▼

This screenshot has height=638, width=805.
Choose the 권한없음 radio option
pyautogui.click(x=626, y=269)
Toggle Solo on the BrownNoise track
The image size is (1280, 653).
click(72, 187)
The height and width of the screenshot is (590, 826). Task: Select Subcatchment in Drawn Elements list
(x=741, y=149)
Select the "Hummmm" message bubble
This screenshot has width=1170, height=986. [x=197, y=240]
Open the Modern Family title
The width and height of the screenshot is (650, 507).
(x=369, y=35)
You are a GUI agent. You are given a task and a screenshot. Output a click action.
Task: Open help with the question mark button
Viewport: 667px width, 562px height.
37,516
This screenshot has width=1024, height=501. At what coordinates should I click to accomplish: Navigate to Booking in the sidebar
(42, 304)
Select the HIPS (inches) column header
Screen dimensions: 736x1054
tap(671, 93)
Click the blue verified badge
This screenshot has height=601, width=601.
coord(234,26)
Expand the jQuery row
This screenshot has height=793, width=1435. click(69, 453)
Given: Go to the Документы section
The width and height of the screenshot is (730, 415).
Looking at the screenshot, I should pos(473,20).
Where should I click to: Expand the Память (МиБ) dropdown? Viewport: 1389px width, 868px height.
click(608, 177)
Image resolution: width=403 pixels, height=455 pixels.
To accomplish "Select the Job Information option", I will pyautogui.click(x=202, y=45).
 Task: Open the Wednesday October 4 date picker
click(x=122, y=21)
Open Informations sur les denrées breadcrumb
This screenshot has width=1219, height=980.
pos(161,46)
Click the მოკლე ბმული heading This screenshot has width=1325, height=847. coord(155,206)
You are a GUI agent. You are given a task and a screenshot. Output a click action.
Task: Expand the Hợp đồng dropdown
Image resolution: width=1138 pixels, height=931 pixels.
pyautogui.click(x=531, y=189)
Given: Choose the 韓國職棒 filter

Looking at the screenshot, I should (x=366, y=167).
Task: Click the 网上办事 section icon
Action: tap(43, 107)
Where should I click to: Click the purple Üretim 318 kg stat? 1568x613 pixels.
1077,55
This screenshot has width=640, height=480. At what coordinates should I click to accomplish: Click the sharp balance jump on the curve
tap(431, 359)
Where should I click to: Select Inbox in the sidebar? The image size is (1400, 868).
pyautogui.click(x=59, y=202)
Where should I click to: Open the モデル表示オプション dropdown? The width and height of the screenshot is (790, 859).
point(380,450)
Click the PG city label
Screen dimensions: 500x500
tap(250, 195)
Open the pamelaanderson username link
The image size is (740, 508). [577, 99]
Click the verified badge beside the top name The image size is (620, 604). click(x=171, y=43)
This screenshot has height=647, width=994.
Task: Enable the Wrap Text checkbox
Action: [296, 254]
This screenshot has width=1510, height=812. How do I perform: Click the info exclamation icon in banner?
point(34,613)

▲

• About this task:
Nothing should be left out or altered, so reproduce the whole listing.

• Answer for this exercise:
This screenshot has height=638, width=805.
Choose the 권한없음 radio option
pyautogui.click(x=626, y=269)
Toggle Solo on the BrownNoise track
The image size is (1280, 653).
click(72, 187)
The height and width of the screenshot is (590, 826). Task: Select Subcatchment in Drawn Elements list
(x=741, y=149)
Select the "Hummmm" message bubble
This screenshot has width=1170, height=986. [x=197, y=240]
Open the Modern Family title
The width and height of the screenshot is (650, 507).
(x=369, y=35)
You are a GUI agent. You are given a task and a screenshot. Output a click action.
Task: Open help with the question mark button
Viewport: 667px width, 562px height.
37,516
This screenshot has width=1024, height=501. At what coordinates should I click to accomplish: Navigate to Booking in the sidebar
(42, 304)
Select the HIPS (inches) column header
Screen dimensions: 736x1054
tap(671, 93)
Click the blue verified badge
This screenshot has height=601, width=601.
coord(234,26)
Expand the jQuery row
This screenshot has height=793, width=1435. click(69, 453)
Given: Go to the Документы section
The width and height of the screenshot is (730, 415).
Looking at the screenshot, I should pos(473,20).
Where should I click to: Expand the Память (МиБ) dropdown? Viewport: 1389px width, 868px height.
click(608, 177)
Image resolution: width=403 pixels, height=455 pixels.
To accomplish "Select the Job Information option", I will pyautogui.click(x=202, y=45).
 Task: Open the Wednesday October 4 date picker
click(x=122, y=21)
Open Informations sur les denrées breadcrumb
This screenshot has width=1219, height=980.
pos(161,46)
Click the მოკლე ბმული heading This screenshot has width=1325, height=847. coord(155,206)
You are a GUI agent. You are given a task and a screenshot. Output a click action.
Task: Expand the Hợp đồng dropdown
Image resolution: width=1138 pixels, height=931 pixels.
pyautogui.click(x=531, y=189)
Given: Choose the 韓國職棒 filter

Looking at the screenshot, I should (x=366, y=167).
Task: Click the 网上办事 section icon
Action: tap(43, 107)
Where should I click to: Click the purple Üretim 318 kg stat? 1568x613 pixels.
1077,55
This screenshot has width=640, height=480. At what coordinates should I click to accomplish: Click the sharp balance jump on the curve
tap(431, 359)
Where should I click to: Select Inbox in the sidebar? The image size is (1400, 868).
pyautogui.click(x=59, y=202)
Where should I click to: Open the モデル表示オプション dropdown? The width and height of the screenshot is (790, 859).
point(380,450)
Click the PG city label
Screen dimensions: 500x500
tap(250, 195)
Open the pamelaanderson username link
The image size is (740, 508). [577, 99]
Click the verified badge beside the top name The image size is (620, 604). click(x=171, y=43)
This screenshot has height=647, width=994.
Task: Enable the Wrap Text checkbox
Action: [296, 254]
This screenshot has width=1510, height=812. How do I perform: Click the info exclamation icon in banner?
point(34,613)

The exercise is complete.